1. Thermosetting compound Dicyclopentadiene type epoxy resin (HP-7200HH, manufactured by Dainippon Ink & Chemicals, Inc.)
Naphthalene type epoxy resin (HP-4032D, manufactured by Dainippon Ink & Chemicals, Inc., liquid at normal temperature)
Epoxy group-containing acrylic resin (Blemmer CP-30, manufactured by Japan Epoxy Resin Co., Ltd.)
2. Curing agent Acid anhydride (YH-307, manufactured by Japan Epoxy Resin Co., Ltd.)
3. Curing accelerator Imidazole compound (2MA-OK, manufactured by Shikoku Kasei Kogyo Co., Ltd.)
4). Additives Epoxysilane coupling agent (KB43, manufactured by Shin-Etsu Chemical Co., Ltd.)
Thickener (MT-10, manufactured by Nippon Aerosil Co., Ltd.)
5. Photocurable compound Acrylic crosslinking agent (Aronix M402, manufactured by Toa Gosei Co., Ltd.) (molecular weight: 562)
6. Photopolymerization initiator Photoradical generator (Irgacure 651, manufactured by Ciba Specialty Chemicals)
7). Solvent Methyl ethyl ketone

(2) Manufacture of stacked chips (Example 1) Adhesive layer after dicing An 8-inch diameter notch wafer having a semiconductor circuit and copper vias in advance (thickness of silicon wafer is 0.7 mm, size of one chip is 10 mm) × 20 mm, and there are 20 copper vias with a diameter of 70 μm and a depth of 70 μm on each side.

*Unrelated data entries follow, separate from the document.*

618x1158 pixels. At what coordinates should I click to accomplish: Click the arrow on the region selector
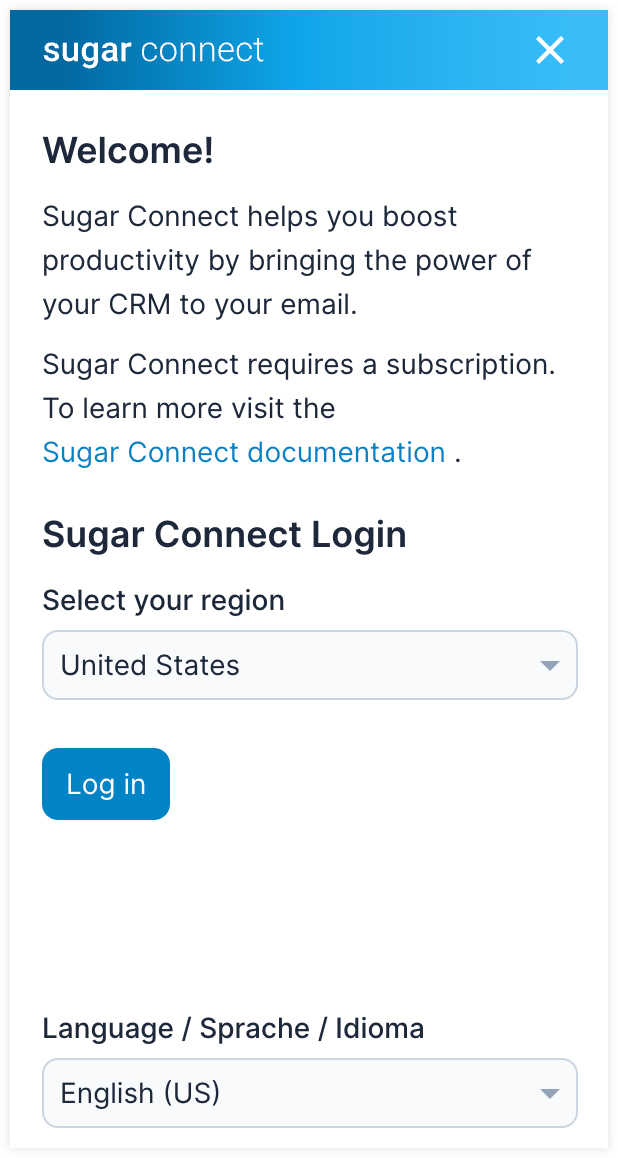549,665
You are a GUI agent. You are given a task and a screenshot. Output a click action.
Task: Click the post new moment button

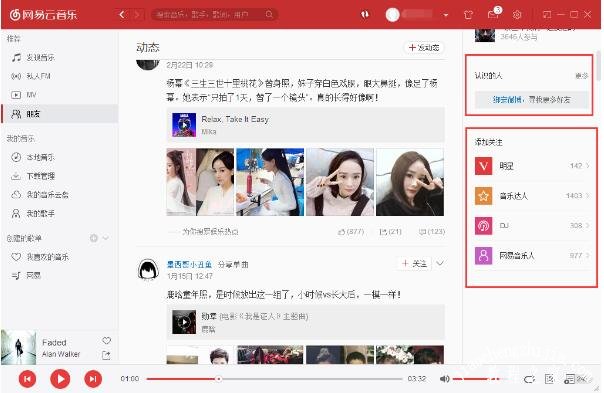click(424, 47)
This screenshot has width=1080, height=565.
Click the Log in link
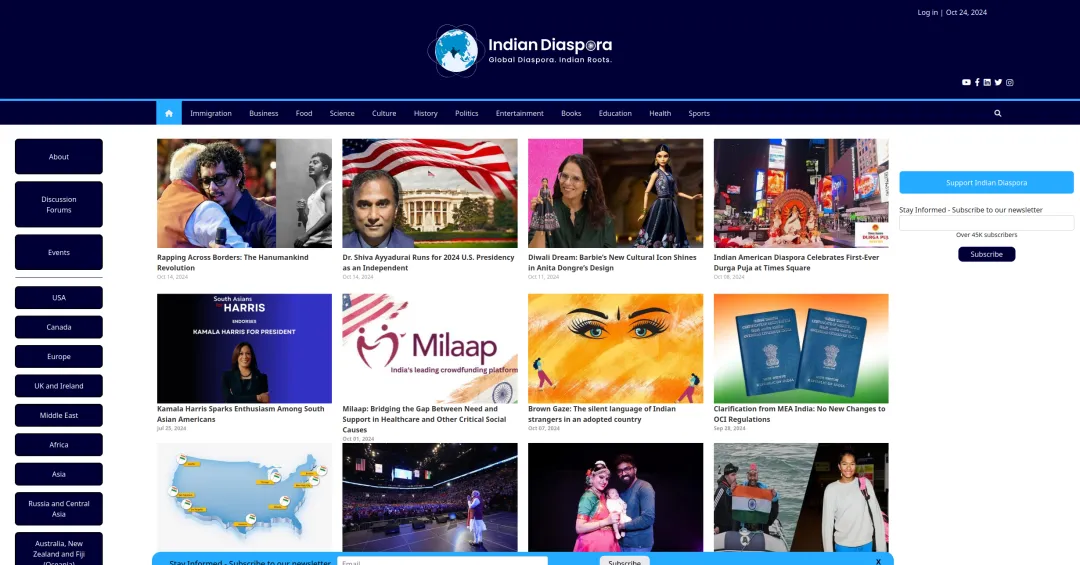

  A back grind tape (Selfa BG, manufactured by Sekisui Chemical Co., Ltd.) is pasted on the upper surface of the semiconductor wafer, the back surface is ground to a thickness of 100 μm, and then etched with Wet Etch to expose the electrically conductive portion and form a through electrode. A semiconductor wafer was obtained.

  The back surface of the semiconductor wafer was attached to a dicing tape “PE tape # 6318-B” (manufactured by Sekisui Chemical Co., Ltd., thickness 70 μm, base polyethylene, adhesive rubber adhesive 10 μm), and the back grind tape was peeled off.

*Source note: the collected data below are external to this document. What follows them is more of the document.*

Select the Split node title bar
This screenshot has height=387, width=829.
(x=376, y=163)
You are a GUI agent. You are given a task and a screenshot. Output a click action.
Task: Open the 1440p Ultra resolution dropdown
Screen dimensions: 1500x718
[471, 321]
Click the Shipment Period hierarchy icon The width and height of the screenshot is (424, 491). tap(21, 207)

  Using a dicing apparatus DFD651 (manufactured by DISCO Corporation), the semiconductor wafer was divided into chip sizes of 10 mm × 10 mm at a feed rate of 50 mm / second.

  An adhesive having the composition shown in Table 1 was applied using a screen printing apparatus (MT320-TVC, Microtec) to form an adhesive layer in a pattern shape excluding the through electrode as shown in FIG. The thickness of the adhesive layer was 20 μm.

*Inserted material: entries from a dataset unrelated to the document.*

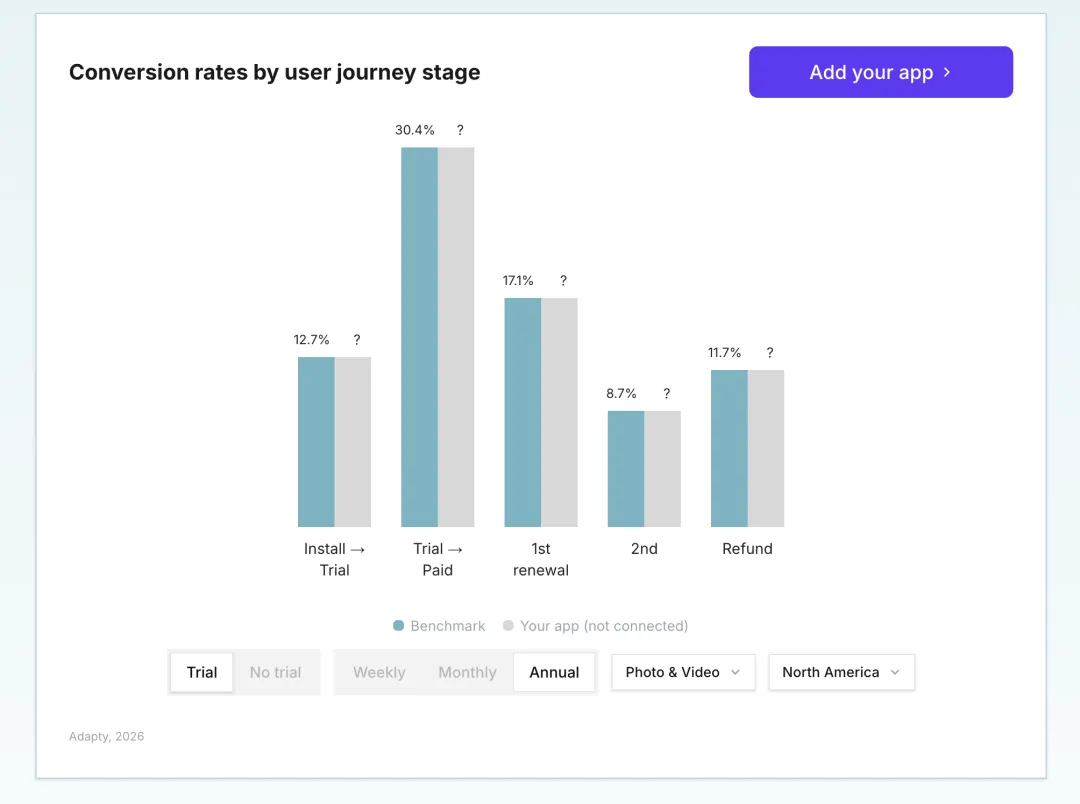
Task: Open the Photo & Video category dropdown
Action: coord(683,672)
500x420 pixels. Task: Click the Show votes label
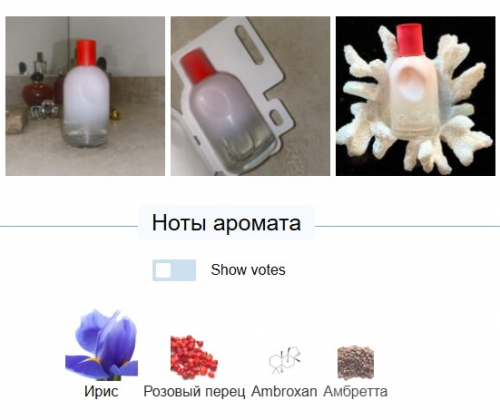(x=248, y=270)
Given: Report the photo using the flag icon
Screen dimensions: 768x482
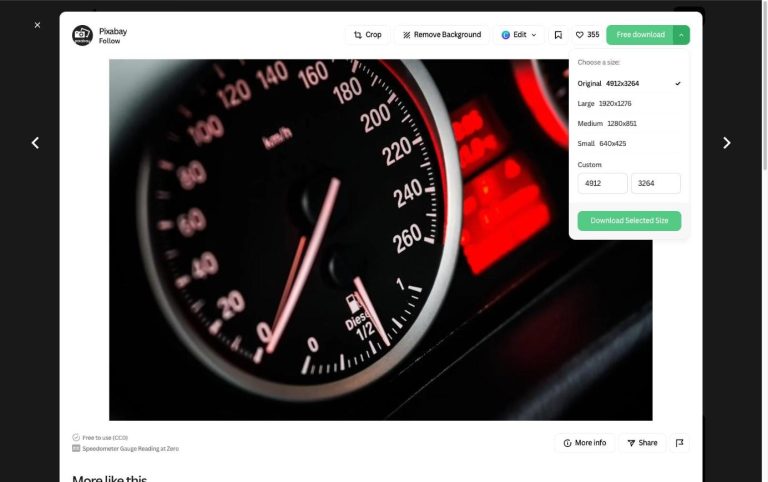Looking at the screenshot, I should tap(679, 443).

  After forming the above adhesive layer, using a die bonder best D-02 (made by Canon Machinery Co., Ltd.), the divided semiconductor chips are continuously picked up at a collet size of 8 mm square and a push-up speed of 5 mm / sec. A stacked chip semiconductor chip was obtained, aligned with a flip chip bonder DB100 (manufactured by Shibuya Kogyo Co., Ltd.), and the adhesive layer was cured at 180 ° C. for 30 minutes to obtain a stacked chip.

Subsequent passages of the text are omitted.